Department of Internal Medicine, Yale School of Medicine, New Haven, CT 06510, USA; Department of Endocrinology, The First Affiliated Hospital of Zhejiang University, School of Medicine, Hangzhou, Zhejiang 310003, China.
Department of Internal Medicine, Yale School of Medicine, New Haven, CT 06510, USA.
Cell Rep. 2024 Oct 22;43(10):114746. doi: 10.1016/j.celrep.2024.114746. Epub 2024 Sep 19.
Inhibition of the ceramide synthetic pathway with myriocin or an antisense oligonucleotide (ASO) targeting dihydroceramide desaturase (DES1) both improved hepatic insulin sensitivity in rats fed either a saturated or unsaturated fat diet and was associated with reductions in both hepatic ceramide and plasma membrane (PM)-sn-1,2-diacylglycerol (DAG) content. The insulin sensitizing effects of myriocin and Des1 ASO were abrogated by acute treatment with an ASO against DGAT2, which increased hepatic PM-sn-1,2-DAG but not hepatic C16 ceramide content. Increased PM-sn-1,2-DAG content was associated with protein kinase C (PKC)ε activation, increased insulin receptor (INSR) phosphorylation leading to reduced insulin-stimulated INSR/Akt phosphorylation, and impaired insulin-mediated suppression of endogenous glucose production. These results demonstrate that inhibition of de novo ceramide synthesis by either myriocin treatment or DES1 knockdown protects against lipid-induced hepatic insulin resistance through a C16 ceramide-independent mechanism and that they mediate their effects to protect from lipid-induced hepatic insulin resistance via the PM-sn-1,2-DAG-PKCε-INSR phosphorylation pathway.

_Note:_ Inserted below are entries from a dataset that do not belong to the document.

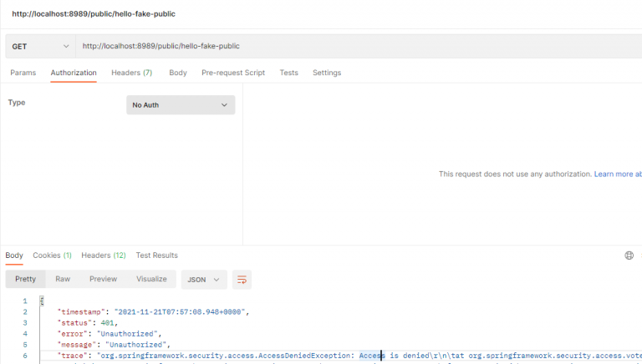The width and height of the screenshot is (642, 364).
Task: Expand the auth Type dropdown showing No Auth
Action: click(x=181, y=105)

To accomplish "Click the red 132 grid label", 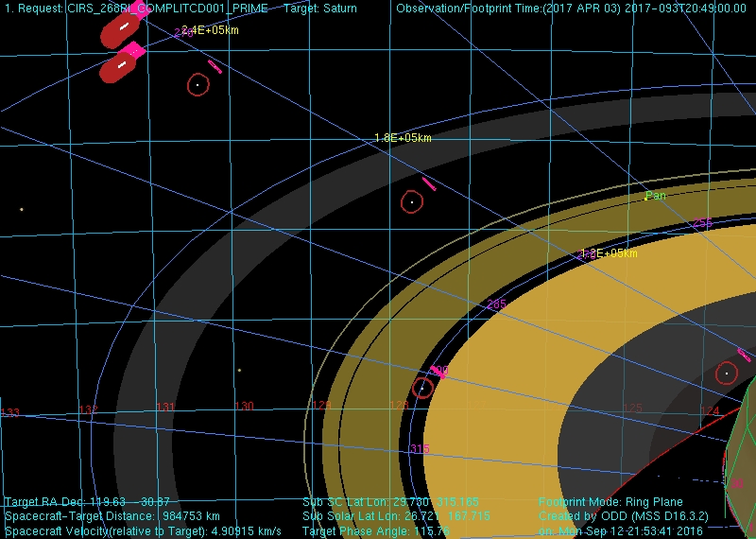I will (x=88, y=410).
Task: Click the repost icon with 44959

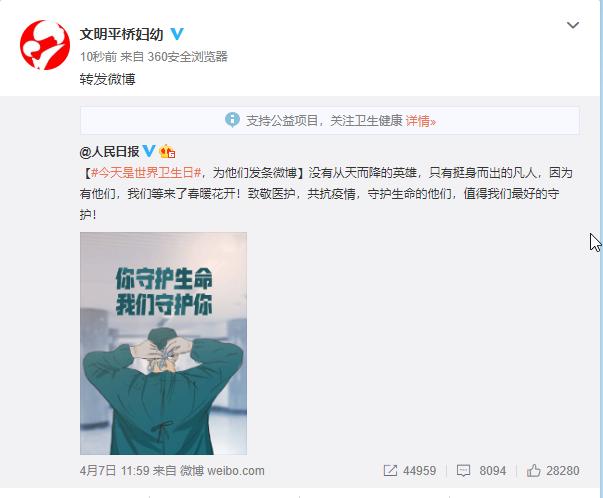Action: click(390, 471)
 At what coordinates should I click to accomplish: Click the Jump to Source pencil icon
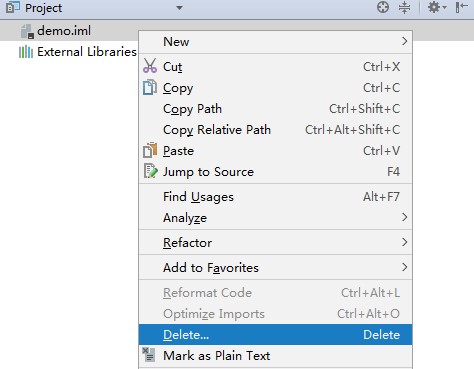coord(150,171)
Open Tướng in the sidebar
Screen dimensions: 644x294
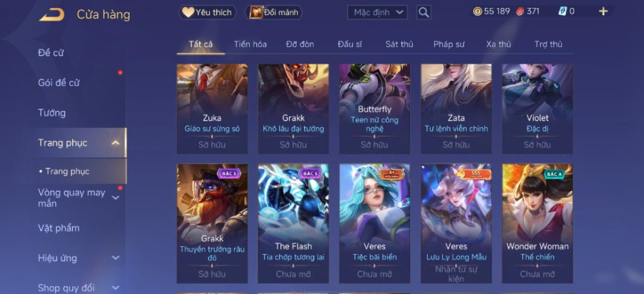(x=52, y=113)
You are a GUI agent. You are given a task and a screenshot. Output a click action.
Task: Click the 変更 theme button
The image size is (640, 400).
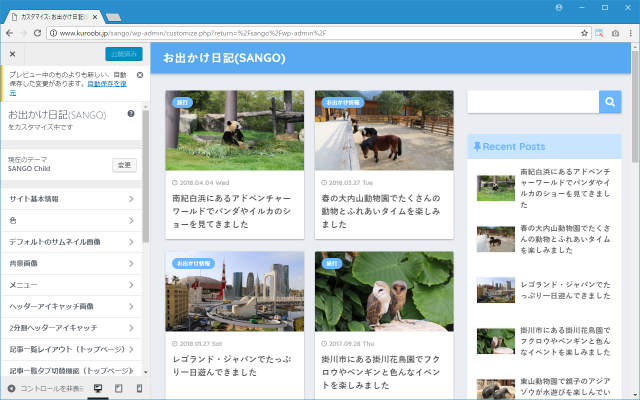pos(124,164)
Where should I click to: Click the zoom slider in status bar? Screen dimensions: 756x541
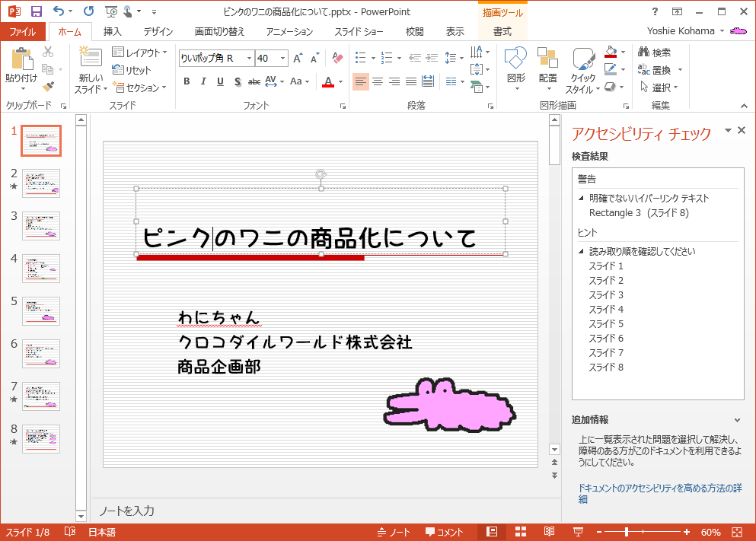click(627, 532)
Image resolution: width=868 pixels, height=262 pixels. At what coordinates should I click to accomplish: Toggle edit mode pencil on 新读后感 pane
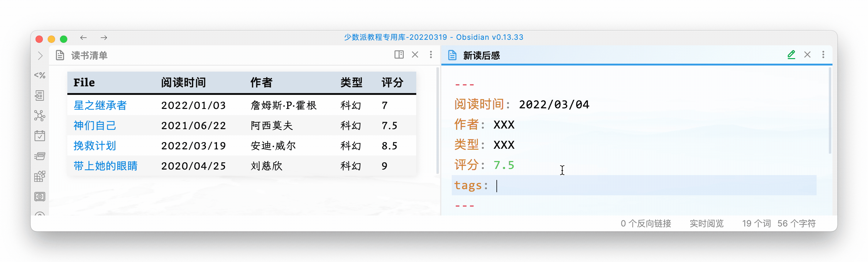point(791,55)
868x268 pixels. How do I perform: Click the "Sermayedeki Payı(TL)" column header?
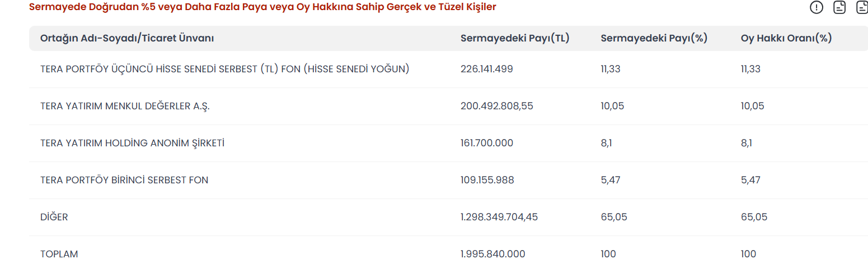(x=515, y=38)
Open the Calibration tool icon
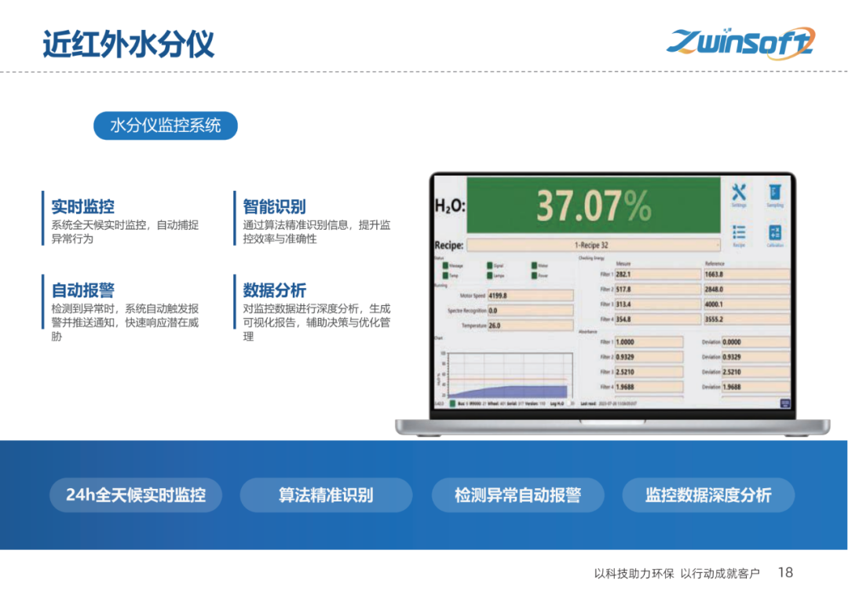The height and width of the screenshot is (616, 848). pyautogui.click(x=776, y=231)
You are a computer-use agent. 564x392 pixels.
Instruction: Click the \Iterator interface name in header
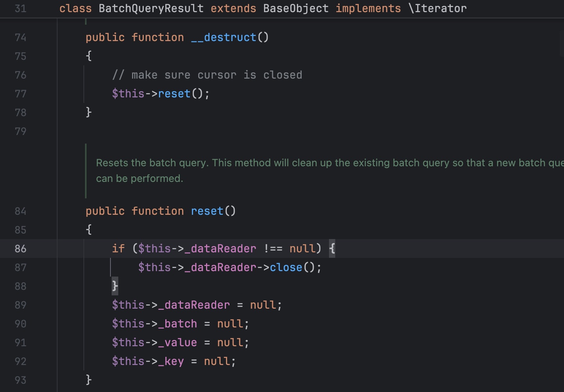tap(437, 8)
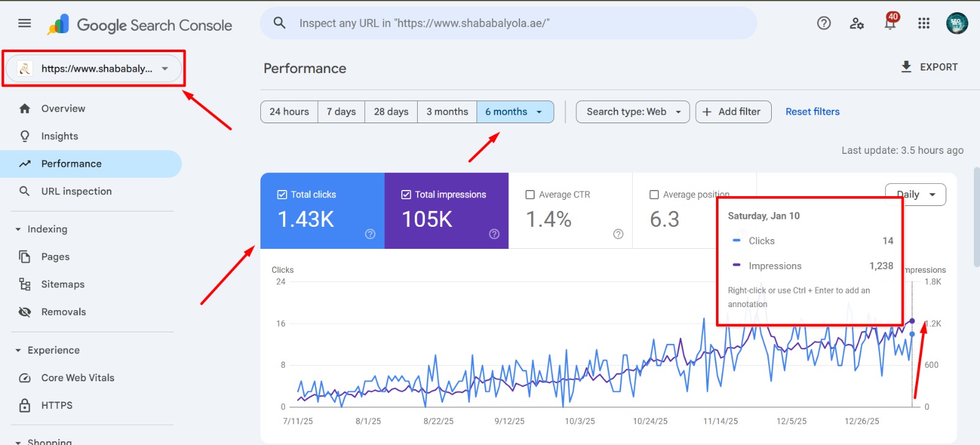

用米酵菌酸或针对二氢神经酰胺去饱和酶 (DES1) 的反义寡核苷酸 (ASO) 抑制神经酰胺合成途径,均可改善饱和或不饱和脂肪饮食喂养的大鼠的肝胰岛素敏感性,并与肝神经酰胺和质膜 (PM)-sn-1,2-二酰基甘油 (DAG) 含量降低有关。米酵菌酸和 Des1 ASO 的胰岛素增敏作用被针对 DGAT2 的 ASO 的急性处理所阻断,后者增加了肝 PM-sn-1,2-DAG,但不增加肝 C16 神经酰胺含量。PM-sn-1,2-DAG 含量的增加与蛋白激酶 C (PKC)ε 激活、胰岛素受体 (INSR) 磷酸化增加有关,导致胰岛素刺激的 INSR/Akt 磷酸化减少,以及胰岛素介导的内源性葡萄糖产生抑制受损。这些结果表明,通过米酵菌酸处理或 DES1 敲低抑制从头合成神经酰胺可通过 C16 神经酰胺非依赖性机制防止脂质诱导的肝胰岛素抵抗,并且它们通过 PM-sn-1,2-DAG-PKCε-INSR 磷酸化途径发挥作用以防止脂质诱导的肝胰岛素抵抗。